▶ EXCERPTED TEXT
——————————

People "tweeting" mundane 140-character messages on Twitter are creating evolving regional dialects just like those of spoken language. The dialects are so pronounced that senders in the US can be located just by marking the words they use.
Regional dialects are one of the joys of spoken English. In the US, "y'all" marks someone as a southerner; "cab" a New Yorker. Depending on where you live, a long sandwich can be a "hero", a "sub" or a "hoagie". But now those peculiarities are also evolving in social media.
Jacob Eisenstein, a post-doctoral fellow at Carnegie Mellon University in Pittsburgh, Pennsylvania, and his colleagues used a Twitter service called Garden Hose that collects tweets to analyse a week's worth of the messages posted by cellphone in the US last March. All the tweeters had turned on their phones' GPS system, so the messages were geotagged.
The researchers found that if you are cool in the San Francisco area, you will probably write "koo" on Twitter, but in southern California, you write "coo". You are "hella" tired in northern California, "deadass" tired in New York, and in Los Angeles you use an acronym for an obscenity. Other words can also give away location, including references to sports teams and rock bands.
Thousands of tweets
To eliminate commercial messages and spam, the researchers looked only at people who had written at least 20 messages that month, had fewer than 1000 followers and who followed fewer than 1000 others. They came up with 9500 users and 380,000 messages using 4.7 million words, with a total vocabulary of 5216 words, and then went looking for regionalisms in the tweets.

——————————

▶ EXERCISE INSTRUCTIONS
1. In the article on Twitter dialects, how many users were left after the researchers filtered out commercial messages and spam?
2. Reproduce the passage of the Twitter dialects article from "Thousands of tweets" up to and including "in the tweets.".

▶ SOURCE MATERIAL
——————————

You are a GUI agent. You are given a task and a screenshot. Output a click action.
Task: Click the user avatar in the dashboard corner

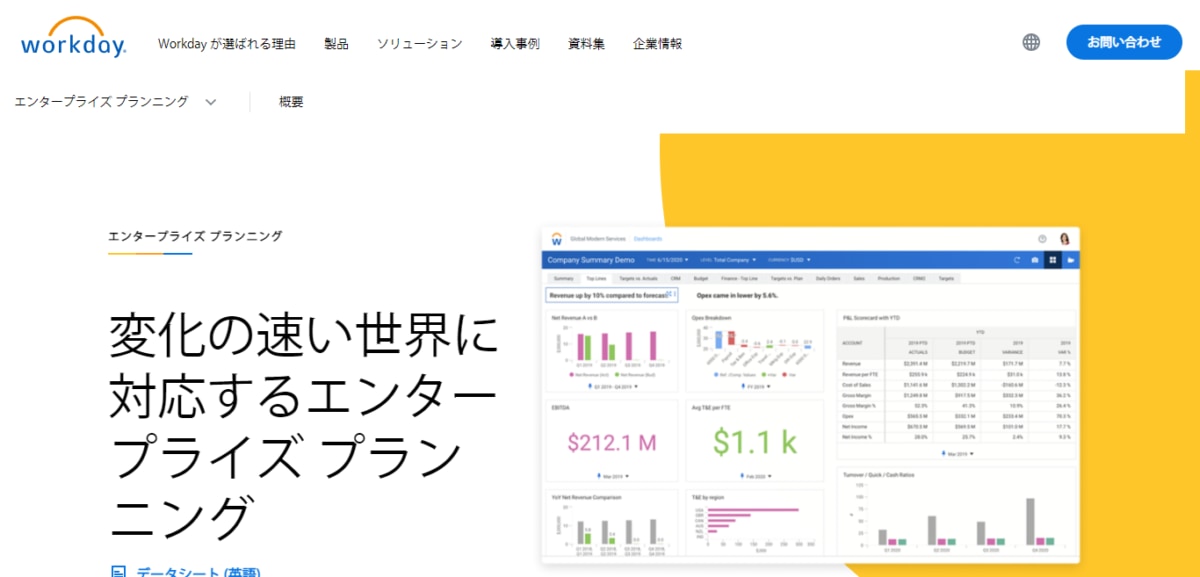(x=1064, y=239)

——————————

▶ ANSWERS TO THE TASKS
1. 9500 users

2.
Thousands of tweets
To eliminate commercial messages and spam, the researchers looked only at people who had written at least 20 messages that month, had fewer than 1000 followers and who followed fewer than 1000 others. They came up with 9500 users and 380,000 messages using 4.7 million words, with a total vocabulary of 5216 words, and then went looking for regionalisms in the tweets.